A economia da China registrou um crescimento robusto de 5% em 2025, cumprindo a meta oficial estabelecida por Pequim e superando ligeiramente as projeções de analistas. Este desempenho, que repetiu o ritmo de 2024, consolida a posição da segunda maior economia do mundo.
No entanto, por trás dos números anuais positivos, surgem sinais de alerta. O país asiático enfrentou uma perda de fôlego no último trimestre, com a demanda interna e o setor imobiliário apresentando fraquezas persistentes.
Esses desafios estruturais e a dependência do setor externo devem moldar o cenário econômico chinês em 2026, conforme informações divulgadas pela Reuters.
Exportações e Indústria Manufatureira Sustentam o Crescimento
O avanço da economia da China em 2025 foi predominantemente sustentado pelas exportações e pela vigorosa indústria manufatureira. O setor externo demonstrou notável resiliência, mesmo diante de um cenário global de tensões comerciais.
Exportadores chineses expandiram sua presença em mercados fora dos Estados Unidos, o que resultou em um superávit comercial recorde, atingindo quase US$ 1,2 trilhão em 2025. Este dado sublinha a força exportadora do país.

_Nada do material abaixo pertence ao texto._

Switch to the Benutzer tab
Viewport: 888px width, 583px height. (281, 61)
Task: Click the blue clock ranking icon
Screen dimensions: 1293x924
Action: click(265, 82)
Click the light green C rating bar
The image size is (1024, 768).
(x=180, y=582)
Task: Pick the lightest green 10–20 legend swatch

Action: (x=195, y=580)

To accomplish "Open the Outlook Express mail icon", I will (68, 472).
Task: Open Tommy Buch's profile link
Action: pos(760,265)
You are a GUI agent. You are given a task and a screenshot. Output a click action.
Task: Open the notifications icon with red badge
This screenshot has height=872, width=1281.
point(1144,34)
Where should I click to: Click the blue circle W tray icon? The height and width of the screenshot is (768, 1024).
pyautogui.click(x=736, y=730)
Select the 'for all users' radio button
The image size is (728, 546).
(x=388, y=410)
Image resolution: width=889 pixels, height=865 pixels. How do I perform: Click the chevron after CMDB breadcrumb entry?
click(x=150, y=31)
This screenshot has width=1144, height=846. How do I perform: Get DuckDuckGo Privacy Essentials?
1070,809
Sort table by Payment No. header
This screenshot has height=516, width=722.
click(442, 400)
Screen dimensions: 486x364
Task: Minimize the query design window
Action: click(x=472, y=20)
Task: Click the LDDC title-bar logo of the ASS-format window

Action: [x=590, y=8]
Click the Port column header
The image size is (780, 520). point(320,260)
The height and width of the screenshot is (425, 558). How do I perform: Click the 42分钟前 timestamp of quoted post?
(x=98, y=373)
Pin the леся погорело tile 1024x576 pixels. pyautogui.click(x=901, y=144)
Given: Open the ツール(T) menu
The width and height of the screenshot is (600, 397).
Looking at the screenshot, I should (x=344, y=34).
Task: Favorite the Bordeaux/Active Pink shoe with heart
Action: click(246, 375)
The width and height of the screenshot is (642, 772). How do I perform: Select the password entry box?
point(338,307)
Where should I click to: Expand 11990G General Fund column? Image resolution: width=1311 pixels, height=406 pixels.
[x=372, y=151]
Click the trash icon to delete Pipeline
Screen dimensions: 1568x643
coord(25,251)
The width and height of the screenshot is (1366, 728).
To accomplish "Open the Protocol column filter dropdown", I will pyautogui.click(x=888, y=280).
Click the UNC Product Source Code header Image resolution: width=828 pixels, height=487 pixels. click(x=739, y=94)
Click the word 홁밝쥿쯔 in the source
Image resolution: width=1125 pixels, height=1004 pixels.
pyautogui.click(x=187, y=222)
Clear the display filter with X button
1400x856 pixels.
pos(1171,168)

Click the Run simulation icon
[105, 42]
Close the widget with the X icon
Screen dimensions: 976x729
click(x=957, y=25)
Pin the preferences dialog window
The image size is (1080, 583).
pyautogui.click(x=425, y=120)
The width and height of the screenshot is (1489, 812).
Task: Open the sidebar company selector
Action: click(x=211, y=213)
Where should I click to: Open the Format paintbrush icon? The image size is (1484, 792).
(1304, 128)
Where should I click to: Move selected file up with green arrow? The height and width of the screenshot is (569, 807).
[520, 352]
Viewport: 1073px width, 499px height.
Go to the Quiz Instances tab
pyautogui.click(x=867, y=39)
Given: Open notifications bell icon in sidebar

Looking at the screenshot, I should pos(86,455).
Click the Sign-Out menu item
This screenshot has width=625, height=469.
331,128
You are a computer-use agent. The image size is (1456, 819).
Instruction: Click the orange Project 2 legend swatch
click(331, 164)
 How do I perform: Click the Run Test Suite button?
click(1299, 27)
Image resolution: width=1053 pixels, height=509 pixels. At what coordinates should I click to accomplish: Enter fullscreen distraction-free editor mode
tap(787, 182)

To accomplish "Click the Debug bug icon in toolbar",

A produção industrial, por exemplo, cresceu 5,2% em dezembro na comparação anual, mostrando uma aceleração em relação ao mês anterior e contribuindo significativamente para o desempenho geral da economia da China.
Desaceleração no Fim do Ano e Desafios Internos Persistentes
Apesar do desempenho anual positivo, os dados mais recentes indicam uma desaceleração preocupante. No quarto trimestre de 2025, o Produto Interno Bruto (PIB) da China cresceu 4,5% na comparação anual, um ritmo mais lento que os 4,8% registrados no trimestre anterior.
Este resultado marcou o crescimento trimestral mais fraco em três anos e ficou próximo da projeção do mercado, que estimava um avanço de 4,4%. Na comparação trimestral, o PIB avançou 1,2% entre outubro e dezembro, superando a expectativa, mas ainda apontando para uma expansão moderada.
Analistas avaliam que essa desaceleração no final do ano sugere que a China deve iniciar 2026 com menor impulso econômico, sem sinais claros de uma retomada vigorosa no curto prazo. A fraqueza da demanda interna continua sendo um dos principais desafios para o país.
O consumo e os investimentos perderam força, pressionados por uma prolongada crise no setor imobiliário e por um ambiente de baixa confiança. Em 2025, o investimento em ativos fixos recuou 3,8%, marcando a primeira queda anual desde 1996.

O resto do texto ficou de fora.